### Supplied information

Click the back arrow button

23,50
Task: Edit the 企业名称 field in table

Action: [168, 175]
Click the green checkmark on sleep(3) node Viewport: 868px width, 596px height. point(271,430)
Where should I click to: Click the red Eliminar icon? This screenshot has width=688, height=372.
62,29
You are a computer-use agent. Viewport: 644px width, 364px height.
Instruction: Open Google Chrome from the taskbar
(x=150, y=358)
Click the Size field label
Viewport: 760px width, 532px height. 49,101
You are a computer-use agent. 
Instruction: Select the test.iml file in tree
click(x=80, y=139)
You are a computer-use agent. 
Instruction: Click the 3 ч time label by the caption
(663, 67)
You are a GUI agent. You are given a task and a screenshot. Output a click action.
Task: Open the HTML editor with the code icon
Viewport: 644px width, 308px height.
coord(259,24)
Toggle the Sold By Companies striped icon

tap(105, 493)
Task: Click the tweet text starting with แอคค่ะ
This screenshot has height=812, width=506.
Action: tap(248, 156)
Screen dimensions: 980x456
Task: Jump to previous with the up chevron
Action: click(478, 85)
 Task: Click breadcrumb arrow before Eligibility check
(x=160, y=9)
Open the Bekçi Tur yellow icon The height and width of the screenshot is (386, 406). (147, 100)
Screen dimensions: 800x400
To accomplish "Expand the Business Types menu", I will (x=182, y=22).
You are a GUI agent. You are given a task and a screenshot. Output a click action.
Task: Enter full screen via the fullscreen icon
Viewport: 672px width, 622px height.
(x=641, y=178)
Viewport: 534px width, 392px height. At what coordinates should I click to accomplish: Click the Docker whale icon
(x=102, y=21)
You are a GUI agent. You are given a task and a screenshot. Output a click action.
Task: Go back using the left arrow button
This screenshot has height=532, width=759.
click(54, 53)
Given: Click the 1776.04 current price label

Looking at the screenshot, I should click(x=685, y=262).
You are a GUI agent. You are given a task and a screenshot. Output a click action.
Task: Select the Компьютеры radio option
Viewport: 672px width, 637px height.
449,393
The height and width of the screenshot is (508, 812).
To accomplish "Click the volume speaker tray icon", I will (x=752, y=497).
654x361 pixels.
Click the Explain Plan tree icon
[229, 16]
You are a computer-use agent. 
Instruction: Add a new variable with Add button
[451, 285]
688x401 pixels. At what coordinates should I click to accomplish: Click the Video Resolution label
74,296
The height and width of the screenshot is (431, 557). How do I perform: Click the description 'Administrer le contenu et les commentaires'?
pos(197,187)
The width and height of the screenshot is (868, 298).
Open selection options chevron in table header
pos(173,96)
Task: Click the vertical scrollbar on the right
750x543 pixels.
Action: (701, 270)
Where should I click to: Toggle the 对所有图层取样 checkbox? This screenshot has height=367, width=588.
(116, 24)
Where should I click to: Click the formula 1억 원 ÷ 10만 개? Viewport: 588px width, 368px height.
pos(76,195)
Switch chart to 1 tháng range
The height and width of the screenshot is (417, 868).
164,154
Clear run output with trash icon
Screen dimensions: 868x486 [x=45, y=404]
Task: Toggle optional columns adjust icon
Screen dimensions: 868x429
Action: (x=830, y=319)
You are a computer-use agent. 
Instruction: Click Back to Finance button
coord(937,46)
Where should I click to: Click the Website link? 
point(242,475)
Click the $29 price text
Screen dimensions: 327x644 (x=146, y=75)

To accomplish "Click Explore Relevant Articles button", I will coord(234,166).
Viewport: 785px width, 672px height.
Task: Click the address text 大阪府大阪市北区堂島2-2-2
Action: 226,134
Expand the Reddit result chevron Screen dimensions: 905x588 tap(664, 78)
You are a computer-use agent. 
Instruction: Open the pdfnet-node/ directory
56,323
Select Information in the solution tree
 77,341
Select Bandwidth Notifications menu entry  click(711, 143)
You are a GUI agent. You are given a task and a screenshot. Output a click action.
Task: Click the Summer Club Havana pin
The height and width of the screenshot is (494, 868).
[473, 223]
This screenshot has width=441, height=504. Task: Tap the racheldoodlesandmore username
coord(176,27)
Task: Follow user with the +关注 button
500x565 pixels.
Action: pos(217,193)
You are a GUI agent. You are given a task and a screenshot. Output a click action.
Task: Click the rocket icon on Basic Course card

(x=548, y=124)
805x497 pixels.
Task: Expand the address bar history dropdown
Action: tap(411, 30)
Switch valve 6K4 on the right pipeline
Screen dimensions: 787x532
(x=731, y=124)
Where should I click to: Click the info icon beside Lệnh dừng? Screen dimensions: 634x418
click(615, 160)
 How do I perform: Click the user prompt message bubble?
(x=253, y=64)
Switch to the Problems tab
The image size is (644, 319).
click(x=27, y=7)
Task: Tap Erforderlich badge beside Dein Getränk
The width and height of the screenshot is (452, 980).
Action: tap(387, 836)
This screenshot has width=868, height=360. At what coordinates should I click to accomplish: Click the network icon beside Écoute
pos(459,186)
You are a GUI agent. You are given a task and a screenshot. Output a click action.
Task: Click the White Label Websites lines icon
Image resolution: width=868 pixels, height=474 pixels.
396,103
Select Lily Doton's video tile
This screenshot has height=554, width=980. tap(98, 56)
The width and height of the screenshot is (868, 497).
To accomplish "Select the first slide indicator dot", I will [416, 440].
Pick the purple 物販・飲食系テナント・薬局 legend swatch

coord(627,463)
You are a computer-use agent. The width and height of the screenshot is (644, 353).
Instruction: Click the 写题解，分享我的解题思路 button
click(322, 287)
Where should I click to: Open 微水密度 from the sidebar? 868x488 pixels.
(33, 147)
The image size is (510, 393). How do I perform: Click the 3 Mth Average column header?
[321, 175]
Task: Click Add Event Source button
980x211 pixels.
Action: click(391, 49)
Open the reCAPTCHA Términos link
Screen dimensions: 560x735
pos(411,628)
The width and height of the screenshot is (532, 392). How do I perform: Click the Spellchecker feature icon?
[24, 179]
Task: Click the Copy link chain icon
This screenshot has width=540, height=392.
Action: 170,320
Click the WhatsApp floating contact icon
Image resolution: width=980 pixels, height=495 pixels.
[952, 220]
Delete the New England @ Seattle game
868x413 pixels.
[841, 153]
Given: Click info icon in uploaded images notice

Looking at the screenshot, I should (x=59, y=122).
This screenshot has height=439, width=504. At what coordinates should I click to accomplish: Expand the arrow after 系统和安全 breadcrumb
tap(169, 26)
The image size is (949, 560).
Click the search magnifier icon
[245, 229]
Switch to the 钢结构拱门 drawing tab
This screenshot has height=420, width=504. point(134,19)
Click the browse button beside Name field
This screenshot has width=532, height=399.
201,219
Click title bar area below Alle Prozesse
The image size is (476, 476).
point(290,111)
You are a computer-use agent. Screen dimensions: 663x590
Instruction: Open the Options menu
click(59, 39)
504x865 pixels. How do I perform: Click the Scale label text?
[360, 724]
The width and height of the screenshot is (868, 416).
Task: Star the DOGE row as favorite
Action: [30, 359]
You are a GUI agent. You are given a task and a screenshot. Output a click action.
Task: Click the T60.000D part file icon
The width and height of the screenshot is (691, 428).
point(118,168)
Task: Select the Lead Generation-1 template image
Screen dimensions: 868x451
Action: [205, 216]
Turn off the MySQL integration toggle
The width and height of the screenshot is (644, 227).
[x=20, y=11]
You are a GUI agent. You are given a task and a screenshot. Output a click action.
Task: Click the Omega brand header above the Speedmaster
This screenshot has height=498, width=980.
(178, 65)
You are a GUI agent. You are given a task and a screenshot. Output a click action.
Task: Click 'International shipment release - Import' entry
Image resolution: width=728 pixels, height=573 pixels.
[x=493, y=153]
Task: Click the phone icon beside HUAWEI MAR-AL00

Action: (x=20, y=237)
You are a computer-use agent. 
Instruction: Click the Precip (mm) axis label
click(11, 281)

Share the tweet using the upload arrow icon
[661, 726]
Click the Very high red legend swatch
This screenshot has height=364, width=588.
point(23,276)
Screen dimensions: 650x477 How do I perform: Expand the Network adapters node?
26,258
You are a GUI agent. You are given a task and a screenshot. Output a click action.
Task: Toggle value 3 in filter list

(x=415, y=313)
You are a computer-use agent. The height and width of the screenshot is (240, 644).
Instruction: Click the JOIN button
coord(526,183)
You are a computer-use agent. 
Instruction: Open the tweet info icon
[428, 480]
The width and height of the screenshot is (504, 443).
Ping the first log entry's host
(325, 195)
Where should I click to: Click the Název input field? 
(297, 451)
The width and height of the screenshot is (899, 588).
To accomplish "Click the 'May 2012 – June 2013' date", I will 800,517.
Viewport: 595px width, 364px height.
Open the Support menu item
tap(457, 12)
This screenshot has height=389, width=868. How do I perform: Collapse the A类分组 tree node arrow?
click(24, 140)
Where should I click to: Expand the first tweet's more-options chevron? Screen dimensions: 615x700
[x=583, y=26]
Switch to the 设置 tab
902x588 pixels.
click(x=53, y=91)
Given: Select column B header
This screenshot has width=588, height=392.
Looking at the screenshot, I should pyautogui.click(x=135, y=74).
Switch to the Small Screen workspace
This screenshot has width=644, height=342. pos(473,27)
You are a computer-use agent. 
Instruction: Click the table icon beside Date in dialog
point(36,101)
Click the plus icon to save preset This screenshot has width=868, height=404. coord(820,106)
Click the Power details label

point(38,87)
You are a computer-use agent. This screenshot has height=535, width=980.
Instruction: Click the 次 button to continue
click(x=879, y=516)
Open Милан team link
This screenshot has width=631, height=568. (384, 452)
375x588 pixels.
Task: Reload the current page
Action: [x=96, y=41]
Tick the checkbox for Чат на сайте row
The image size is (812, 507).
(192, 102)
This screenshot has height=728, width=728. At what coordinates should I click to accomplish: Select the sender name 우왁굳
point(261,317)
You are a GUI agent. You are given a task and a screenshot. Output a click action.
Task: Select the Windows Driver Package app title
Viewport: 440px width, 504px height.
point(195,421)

######

Task:
Pick each line holding the word "right" out of the data and copy it.

Answer to this exercise:
Task: Click the vertical scrollbar on the right
Switch valve 6K4 on the right pipeline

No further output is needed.